Laudatio für Prof. Dr. Vladimir Gheorghiu

Am 8. November 1998 wurde zum ersten Mal der mit DM 10 000.- dotierte und von Ulrich Freund gespendete Milton-Erickson-Preis verliehen. Der erste Preisträger war Prof. Dr. Vladimir Gheorghiu. Hier ein Auszug aus der Laudatio von Dr. Burkhard Peter:

“Der Milton Erickson Preis der M.E.G. ist heute erstmalig an Herrn Professor Dr. Vladimir Aristo Gheorghiu überreicht worden. Liebe Kolleginnen und Kollegen, liebe Freundinnen und Freunde, es war gar keine Frage, wer der erste Träger dieses Preises sein werde. Ganz selbstverständlich, einmütig und ohne jede Diskussion: es mußte Vladimir Gheorghiu sein.

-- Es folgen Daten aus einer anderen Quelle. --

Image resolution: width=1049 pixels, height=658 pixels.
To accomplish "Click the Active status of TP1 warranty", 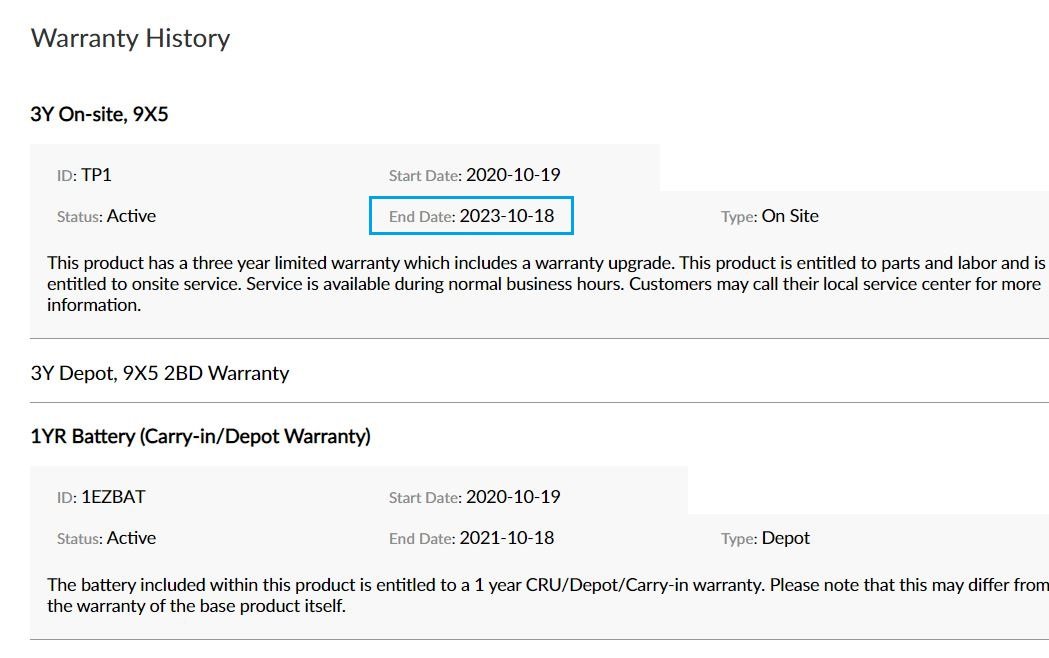I will pyautogui.click(x=131, y=216).
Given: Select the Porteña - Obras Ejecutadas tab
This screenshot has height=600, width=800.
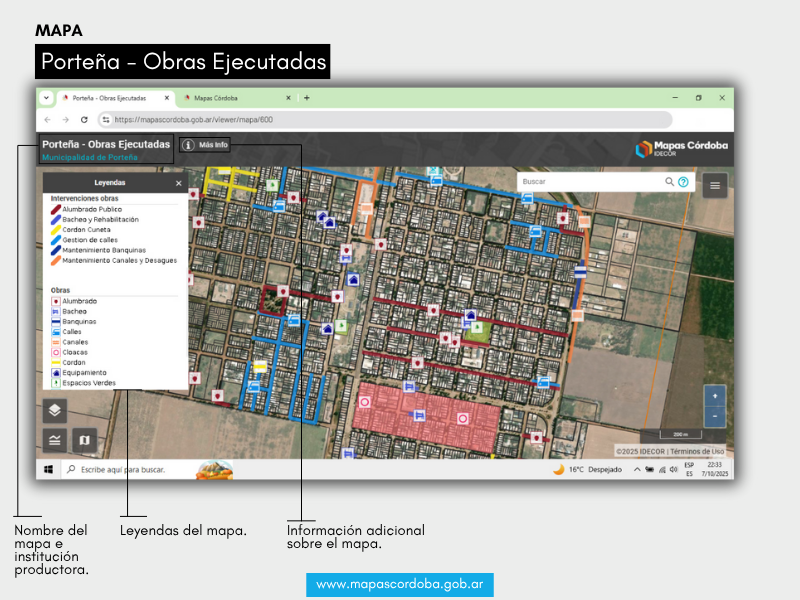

Diese intuitive und emotionale Wahl läßt sich natürlich auch rational begründen:
1. Vladimir ist so etwas wie das Bindeglied und gleichzeitig das Scharnier zwischen der alten und der neuen deutschen Hypnose. Er verkörpert die Kontinuität und den Wechsel zugleich. Er hat seine Wurzeln – zumindest einige seiner Wurzeln, denn davon gibt es viele – sicherlich in der klassischen Suggestionstheorie und in der klassischen Hypnose. Und er konnte – im Gegensatz zu anderen Kollegen seiner Generation – die neueren Ansätze Ericksonscher Prägung mühelos rezipieren.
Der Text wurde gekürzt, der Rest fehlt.